The creators of Maze Ransomware have added a new wrinkle to the typical hacker's MO. Instead of quietly infecting and requesting ransom from victims, the so-called Maze team is publicly exposing victims by displaying real files exfiltrated from their hacked servers.
This tactic could be a disaster for crypto companies that may have put private keys or other important financial data into their private archives, should they be breached.
"Represented here companies don't wish to cooperate with us, and trying to hide our successful attack on their resources. Wait for their databases and private papers here," write the hackers on their public website, mazenews.top. "Follow the news!"
Companies that have already been hit by the group include a grocery chain, Busch's Inc., in Ann Arbor, Mich., and a lawn and garden company, Massey Services, in Florida. We've reached out to the alleged Maze victims; many have already made public information about the hacks on their websites.
Another group, called REvil, promises to release for free or sell vital company information to competitors if its ransom is not paid. The hackers wrote:
“For years, ransomware developers and affiliates have been telling victims that they must pay the ransom or stolen data would be publicly released,” said Lawrence Abrams, ransomware researcher at BleepingComputer. “While it has been a well-known secret that ransomware actors snoop through victim’s data, and in many cases steal it before the data [are] encrypted, they never actually carried out their threats of releasing it.”
"This is especially ghastly news for companies that may already face steep fines and other penalties for failing to report breaches and safeguard their customers’ data. For example, healthcare providers are required to report ransomware incidents to the U.S. Department of Health and Human Services, which often documents breaches involving lost or stolen healthcare data on its own site," wrote security researcher Brian Krebs.
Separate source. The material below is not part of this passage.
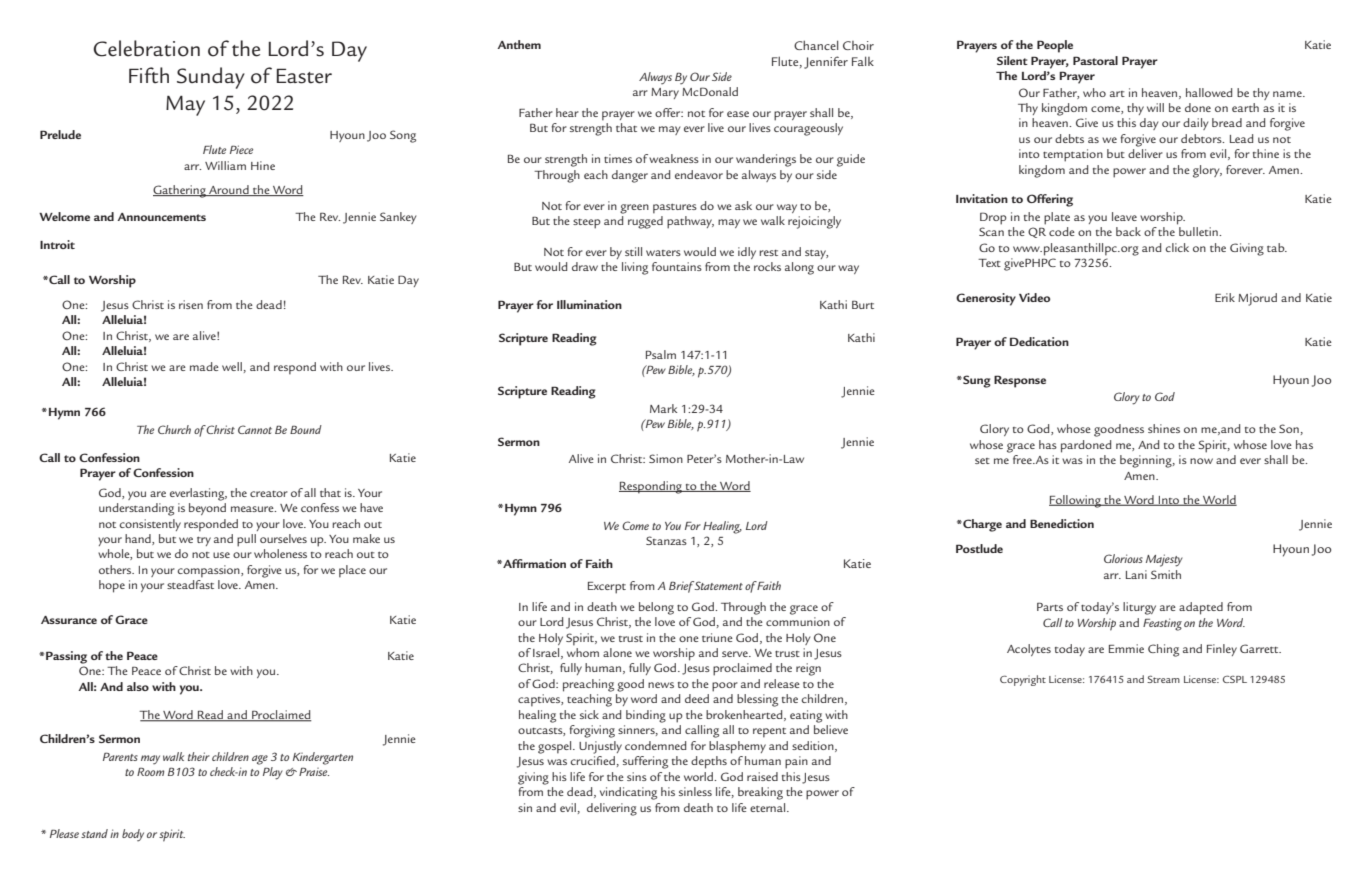 The height and width of the screenshot is (887, 1372). I want to click on Mary, so click(665, 93).
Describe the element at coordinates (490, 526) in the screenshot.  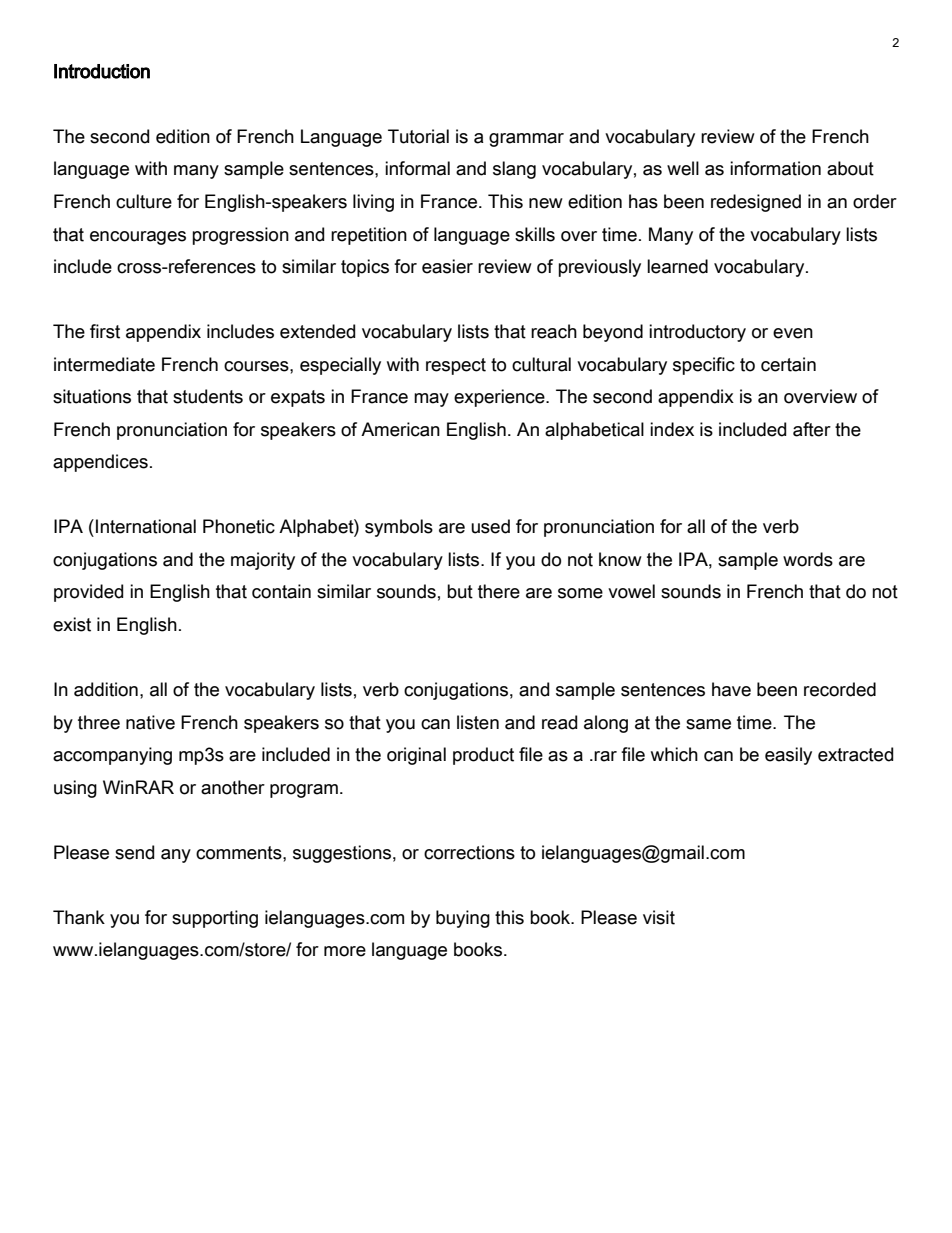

A list of invoices is one thing; publicizing the keys to a company's crypto accounts are another thing entirely. Given the amount of data involved, there's no telling what valuable information could be lurking amid a company's paperwork.
One victim was quick to publicly react to a Dec. 9 attack.
"As early as Tuesday morning [Dec. 10], we began bringing key business systems back online, prioritizing manufacturing and logistics functions that enable us to make and ship quality products to our customers," wrote Rich Stinson CEO of manufacturer SouthWire. "We are working diligently with our cybersecurity partner to understand the facts behind this event, resolve this disruption and resume normal business operations as quickly as possible."